> Objectives:
1) List every person named in the passage on the Vietnamese Trotskyists below.
2) According to the passage on the Vietnamese Trotskyists below, in what year did the Stalinists sign their deal with the French?

> Text passage:
┌──

But the biggest problem for all of them is the VCP’s history, and especially its open treachery after the second world war, when, on instructions from Moscow, it sought to carve up Vietnam with the imperialist ‘allies’, and drowned the Trotskyists who opposed it in blood.

The Vietnamese Trotskyists, as these articles will show, won the leadership of the working class in the south from the Stalinists, by rejecting compromise with the ‘popular front’ government of French imperialism in the late 30s. As Japanese imperialist control disintegrated in 1945, they sought to turn the struggle against the ‘allied’ imperialist forces into social revolution by setting up soviet-type organisations, and were slaughtered in their hundreds by the Stalinists, who hoped to conclude a deal with the ‘allies’ in line with the Potsdam agreement between Stalin, Truman and Attlee.

It was only after this physical destruction of the revolutionary leaders of the Vietnamese working class that the struggle took the path not of working class revolution but of ‘people’s war’; and this not because of the Stalinists who had hoped that their deal signed with the French in 1946 would stick, but in spite of them.

The mass murder of the Vietnamese Trotskyists, a counter-revolutionary crime second only to the Moscow Trials, has never been properly understood or faced up to by most Trotskyists. Its implications for Vietnam and for the Fourth International have never been fully grasped. Indeed, it was minimised by Trotskyists who sought to glorify the VCP: Rousset tried to brush over it; Banda and Johns deliberately lied about it, and employed slanders against the Vietnamese Trotskyists – which were repeated by McLaughlin almost word-for-word.

McLaughlin – who if he has a trace of revolutionary or even journalistic integrity will self-critically re-examine his book – lyingly claims that the Vietnamese Trotskyists ‘committed a severe tactical error in pressing ahead with strikes and de-monstrations in Saigon at a point where the revolution was threatened’ in 1945; that their organisation was smashed because they ‘had no base of support in the’ countryside’, In contrast, claims McLaughlin, the Vietminh, who were ‘forced to manoeuvre’ with imperialism, ‘retained its solid base of support among the mass of peasants’, and ‘broke empirically with the Stalinist perspective of permanent collaboration with so-called “democratic” imperialists.’ (ibid, p. 15-19, see excerpt p. 122 in this volume).

└──

> Information shown:
┌──

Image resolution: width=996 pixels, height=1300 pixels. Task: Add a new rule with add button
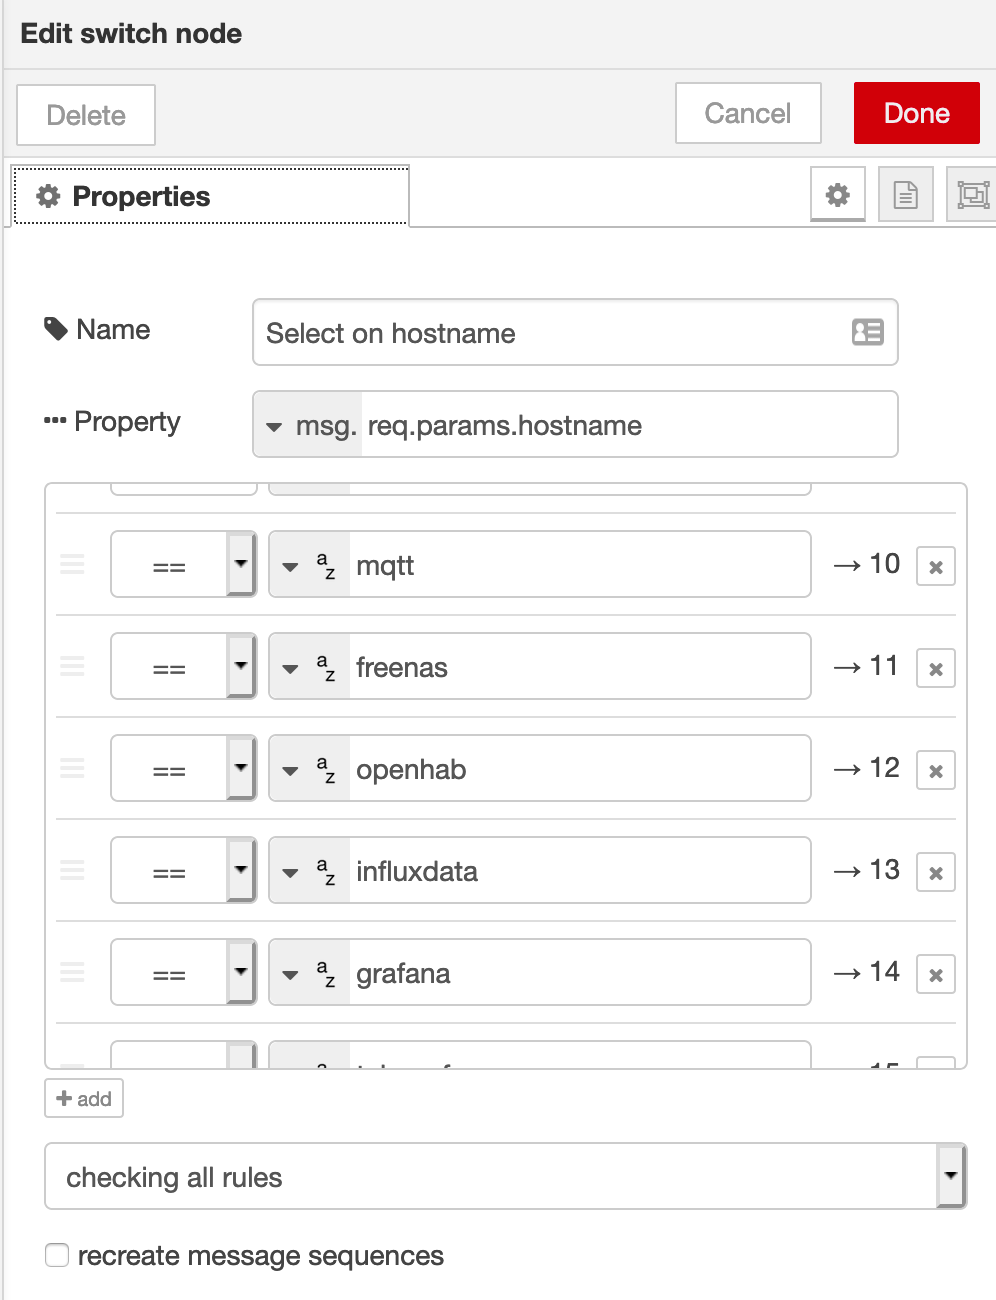coord(84,1099)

└──

> Results:
1) Stalin, Truman, Attlee, Rousset, Banda, Johns, McLaughlin

2) 1946